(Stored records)
■ ■ ■ ■ ■ ■ ■

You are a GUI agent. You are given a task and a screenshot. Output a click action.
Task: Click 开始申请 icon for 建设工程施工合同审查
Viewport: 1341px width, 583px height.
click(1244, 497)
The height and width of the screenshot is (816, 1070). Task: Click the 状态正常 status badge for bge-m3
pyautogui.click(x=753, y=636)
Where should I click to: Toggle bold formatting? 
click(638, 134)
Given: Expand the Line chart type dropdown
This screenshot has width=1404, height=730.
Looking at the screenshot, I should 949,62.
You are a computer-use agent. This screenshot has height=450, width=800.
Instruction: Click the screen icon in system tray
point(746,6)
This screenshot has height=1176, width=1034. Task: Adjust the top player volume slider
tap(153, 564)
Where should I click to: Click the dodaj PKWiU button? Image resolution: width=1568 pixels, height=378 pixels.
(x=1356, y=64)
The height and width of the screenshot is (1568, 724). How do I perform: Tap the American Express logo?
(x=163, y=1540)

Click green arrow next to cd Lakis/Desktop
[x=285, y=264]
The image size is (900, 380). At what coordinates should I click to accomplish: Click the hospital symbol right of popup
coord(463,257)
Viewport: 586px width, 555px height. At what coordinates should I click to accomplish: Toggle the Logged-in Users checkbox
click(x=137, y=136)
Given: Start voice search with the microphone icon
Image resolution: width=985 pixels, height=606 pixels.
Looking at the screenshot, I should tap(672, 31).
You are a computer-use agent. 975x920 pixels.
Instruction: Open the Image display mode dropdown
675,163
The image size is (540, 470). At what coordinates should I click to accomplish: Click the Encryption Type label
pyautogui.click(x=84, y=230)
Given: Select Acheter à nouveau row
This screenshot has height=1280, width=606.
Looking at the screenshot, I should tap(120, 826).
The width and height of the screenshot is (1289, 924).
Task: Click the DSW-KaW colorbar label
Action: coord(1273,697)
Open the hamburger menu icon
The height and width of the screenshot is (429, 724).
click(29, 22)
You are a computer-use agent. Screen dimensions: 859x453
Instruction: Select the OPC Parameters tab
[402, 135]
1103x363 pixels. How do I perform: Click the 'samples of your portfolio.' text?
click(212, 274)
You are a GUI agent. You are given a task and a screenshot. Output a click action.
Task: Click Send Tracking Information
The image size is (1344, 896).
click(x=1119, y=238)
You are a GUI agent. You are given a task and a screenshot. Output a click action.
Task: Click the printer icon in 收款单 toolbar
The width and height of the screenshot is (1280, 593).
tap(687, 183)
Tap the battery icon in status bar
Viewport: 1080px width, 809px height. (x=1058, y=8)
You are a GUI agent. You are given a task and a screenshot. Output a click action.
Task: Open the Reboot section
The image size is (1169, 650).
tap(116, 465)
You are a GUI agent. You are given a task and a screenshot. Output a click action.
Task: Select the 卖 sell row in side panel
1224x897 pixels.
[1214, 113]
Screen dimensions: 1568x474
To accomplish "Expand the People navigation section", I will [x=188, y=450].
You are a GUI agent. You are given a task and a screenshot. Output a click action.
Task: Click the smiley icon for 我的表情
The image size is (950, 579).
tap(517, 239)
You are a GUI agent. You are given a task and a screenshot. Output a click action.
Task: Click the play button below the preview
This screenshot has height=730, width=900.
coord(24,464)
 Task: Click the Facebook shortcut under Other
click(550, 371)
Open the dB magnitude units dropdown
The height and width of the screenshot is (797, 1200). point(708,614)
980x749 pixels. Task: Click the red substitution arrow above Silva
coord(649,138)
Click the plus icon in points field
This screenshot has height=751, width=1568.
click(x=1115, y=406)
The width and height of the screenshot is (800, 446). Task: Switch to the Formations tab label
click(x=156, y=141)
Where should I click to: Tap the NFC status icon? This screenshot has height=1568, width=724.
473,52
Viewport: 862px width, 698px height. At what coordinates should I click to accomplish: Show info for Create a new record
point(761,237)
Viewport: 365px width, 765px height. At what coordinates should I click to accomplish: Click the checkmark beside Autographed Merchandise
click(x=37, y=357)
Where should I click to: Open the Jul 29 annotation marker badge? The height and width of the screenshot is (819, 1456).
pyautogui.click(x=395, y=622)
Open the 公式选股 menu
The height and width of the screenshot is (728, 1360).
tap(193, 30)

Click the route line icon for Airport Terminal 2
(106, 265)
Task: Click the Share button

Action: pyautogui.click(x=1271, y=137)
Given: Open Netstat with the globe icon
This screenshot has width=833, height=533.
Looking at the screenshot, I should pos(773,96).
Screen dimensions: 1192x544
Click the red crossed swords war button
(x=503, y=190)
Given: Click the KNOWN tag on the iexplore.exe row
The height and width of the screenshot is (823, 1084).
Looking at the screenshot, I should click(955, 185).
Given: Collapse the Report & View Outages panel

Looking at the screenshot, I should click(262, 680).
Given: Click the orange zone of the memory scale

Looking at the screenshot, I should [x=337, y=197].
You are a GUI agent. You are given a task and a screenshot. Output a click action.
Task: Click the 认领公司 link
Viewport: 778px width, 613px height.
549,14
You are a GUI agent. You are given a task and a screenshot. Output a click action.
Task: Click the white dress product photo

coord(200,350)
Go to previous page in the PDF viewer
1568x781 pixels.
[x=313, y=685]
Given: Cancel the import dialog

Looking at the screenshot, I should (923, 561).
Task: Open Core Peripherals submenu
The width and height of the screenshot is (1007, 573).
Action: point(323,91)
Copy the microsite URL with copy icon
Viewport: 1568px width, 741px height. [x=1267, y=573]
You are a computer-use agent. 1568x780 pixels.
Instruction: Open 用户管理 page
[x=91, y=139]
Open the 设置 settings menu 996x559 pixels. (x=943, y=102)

■ ■ ■ ■ ■ ■ ■

Problem description — Search each line of the entries for the string "dimensions", then say how many lines have it. Reply with the number only.

Final answer — 3